When they arrived back in the rectory, Simon led the hangman into the main room and pointed to the two glazed doughnuts and the vomit on the floor.
“There must have been around a half-dozen of these doughnuts,” the medicus said, “all coated with honey, though the housekeeper denies putting any on them.”
Jakob Kuisl gingerly took a doughnut in his huge hands and smelled it, closing his eyes while his powerful nostrils flared up like those of a horse. It looked almost as if he wanted to inhale the doughnut. Finally he put it down, kneeled, and sniffed the pool of vomit. Simon felt himself gradually becoming nauseous. There was an odor of smoke, bitter stomach acid, and decay in the room—and something else that the medicus could not place.

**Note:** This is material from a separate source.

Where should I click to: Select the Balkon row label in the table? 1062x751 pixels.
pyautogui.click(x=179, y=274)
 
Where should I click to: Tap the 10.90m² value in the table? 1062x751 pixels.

“What…what are you doing there?” Simon asked.
The hangman stood up.
“I can always rely on this,” he said, tapping his red-veined hooked nose. “I can detect any little illness, no matter how small, just by smelling a filthy chamber pot.
And this filth here smells of death. Just as the doughnuts do.”
He took a piece of dough in his hand and started to pull it apart. “The poison is in the honey,” he mumbled after a while. “It smells like…” He lifted the piece to his nose again and grinned. “Mouse piss. Just as I thought.”
“Mouse piss?” Simon asked with annoyance.
Jakob Kuisl nodded. “Hemlock smells like that, one of the most poisonous plants here in the Priests’ Corner. The numbness creeps up your body from your feet right to your heart. You watch yourself die.”
Simon shook his head in horror. “What monster would have thought up something like that? Do you think it could have been someone from the village? I could see a jealous worker in the church clubbing Koppmeyer from behind…But something like this?”
The hangman puffed on his cold pipe, lost in thought. Then he abruptly left the warm living room and headed for the door.
“Where are you going?” Simon called after him.
“I want to have a closer look at the dead priest,” Jakob Kuisl grumbled from outside the house. “Something isn’t right here.”
Simon couldn’t help smiling. The hangman had smelled blood. Once he was onto something he was as precise as a Swiss watch.
Back at the church, Jakob Kuisl bent over the corpse and examined it closely. He walked around the body without touching it, as if he were studying its exact position. Just as it had early this morning, Andreas Koppmeyer’s corpse lay on the slab of stone depicting the faded countenance of the mother of God surrounded by a halo. The priest’s hair was white with ice crystals and he lay curled up on one side so that only his profile was visible. In the meantime, the skin on his face had taken on the color of a frozen carp. His left arm was crooked along his body and his right hand seemed to be pointing to the inscription over the Madonna.